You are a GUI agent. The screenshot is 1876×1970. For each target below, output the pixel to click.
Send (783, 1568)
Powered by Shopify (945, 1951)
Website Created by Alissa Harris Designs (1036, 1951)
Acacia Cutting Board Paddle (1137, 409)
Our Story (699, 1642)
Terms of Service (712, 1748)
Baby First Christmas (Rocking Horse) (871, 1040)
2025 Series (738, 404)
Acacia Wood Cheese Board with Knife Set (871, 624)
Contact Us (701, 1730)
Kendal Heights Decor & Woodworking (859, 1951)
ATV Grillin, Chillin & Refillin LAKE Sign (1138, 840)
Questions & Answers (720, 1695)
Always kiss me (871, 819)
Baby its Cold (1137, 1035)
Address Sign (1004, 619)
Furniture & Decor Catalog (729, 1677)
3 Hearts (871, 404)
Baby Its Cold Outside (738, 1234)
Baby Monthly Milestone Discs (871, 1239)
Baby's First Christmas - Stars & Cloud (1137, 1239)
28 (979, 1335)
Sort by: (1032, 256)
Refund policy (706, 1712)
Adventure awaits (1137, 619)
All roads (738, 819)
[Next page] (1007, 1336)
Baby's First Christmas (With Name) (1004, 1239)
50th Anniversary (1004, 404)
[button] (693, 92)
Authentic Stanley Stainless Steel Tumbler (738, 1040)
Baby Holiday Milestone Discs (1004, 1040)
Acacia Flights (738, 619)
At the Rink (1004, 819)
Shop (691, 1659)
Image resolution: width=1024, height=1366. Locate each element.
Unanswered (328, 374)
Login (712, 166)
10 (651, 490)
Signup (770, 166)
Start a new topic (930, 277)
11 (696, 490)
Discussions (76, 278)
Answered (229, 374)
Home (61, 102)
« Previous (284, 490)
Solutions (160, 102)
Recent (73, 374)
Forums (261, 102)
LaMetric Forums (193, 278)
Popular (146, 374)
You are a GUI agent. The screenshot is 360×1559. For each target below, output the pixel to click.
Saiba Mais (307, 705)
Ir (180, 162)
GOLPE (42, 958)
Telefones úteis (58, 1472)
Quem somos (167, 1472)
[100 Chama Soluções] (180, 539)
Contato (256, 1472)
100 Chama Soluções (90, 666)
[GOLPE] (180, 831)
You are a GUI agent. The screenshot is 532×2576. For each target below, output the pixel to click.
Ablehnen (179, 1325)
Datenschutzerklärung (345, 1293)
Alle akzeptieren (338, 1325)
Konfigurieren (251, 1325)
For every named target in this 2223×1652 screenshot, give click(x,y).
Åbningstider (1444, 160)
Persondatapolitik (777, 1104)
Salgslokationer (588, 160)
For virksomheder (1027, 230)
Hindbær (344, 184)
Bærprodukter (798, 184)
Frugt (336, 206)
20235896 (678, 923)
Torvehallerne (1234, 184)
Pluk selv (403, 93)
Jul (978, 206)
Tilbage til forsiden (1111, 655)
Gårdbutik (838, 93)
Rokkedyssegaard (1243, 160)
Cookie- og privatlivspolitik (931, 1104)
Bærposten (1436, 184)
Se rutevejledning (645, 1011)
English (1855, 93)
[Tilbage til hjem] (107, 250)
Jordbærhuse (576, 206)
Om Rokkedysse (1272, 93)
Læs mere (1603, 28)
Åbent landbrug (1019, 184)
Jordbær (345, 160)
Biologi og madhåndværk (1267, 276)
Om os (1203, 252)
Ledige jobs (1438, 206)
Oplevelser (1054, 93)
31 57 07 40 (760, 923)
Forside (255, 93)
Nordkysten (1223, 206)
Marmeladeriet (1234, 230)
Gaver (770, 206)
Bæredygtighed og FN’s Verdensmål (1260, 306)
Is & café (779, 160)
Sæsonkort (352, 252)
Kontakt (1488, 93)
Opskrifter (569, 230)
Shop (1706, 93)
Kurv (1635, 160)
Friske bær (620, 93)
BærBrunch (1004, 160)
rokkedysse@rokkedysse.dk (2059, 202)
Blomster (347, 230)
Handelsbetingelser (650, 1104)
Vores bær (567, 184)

Your instructions. Take the line that holds "Shop (1706, 93)" as the first and the last line of the material as the final one. Print that span exactly, both ends included.

Result for this task.
Shop (1706, 93)
Kurv (1635, 160)
Friske bær (620, 93)
BærBrunch (1004, 160)
rokkedysse@rokkedysse.dk (2059, 202)
Blomster (347, 230)
Handelsbetingelser (650, 1104)
Vores bær (567, 184)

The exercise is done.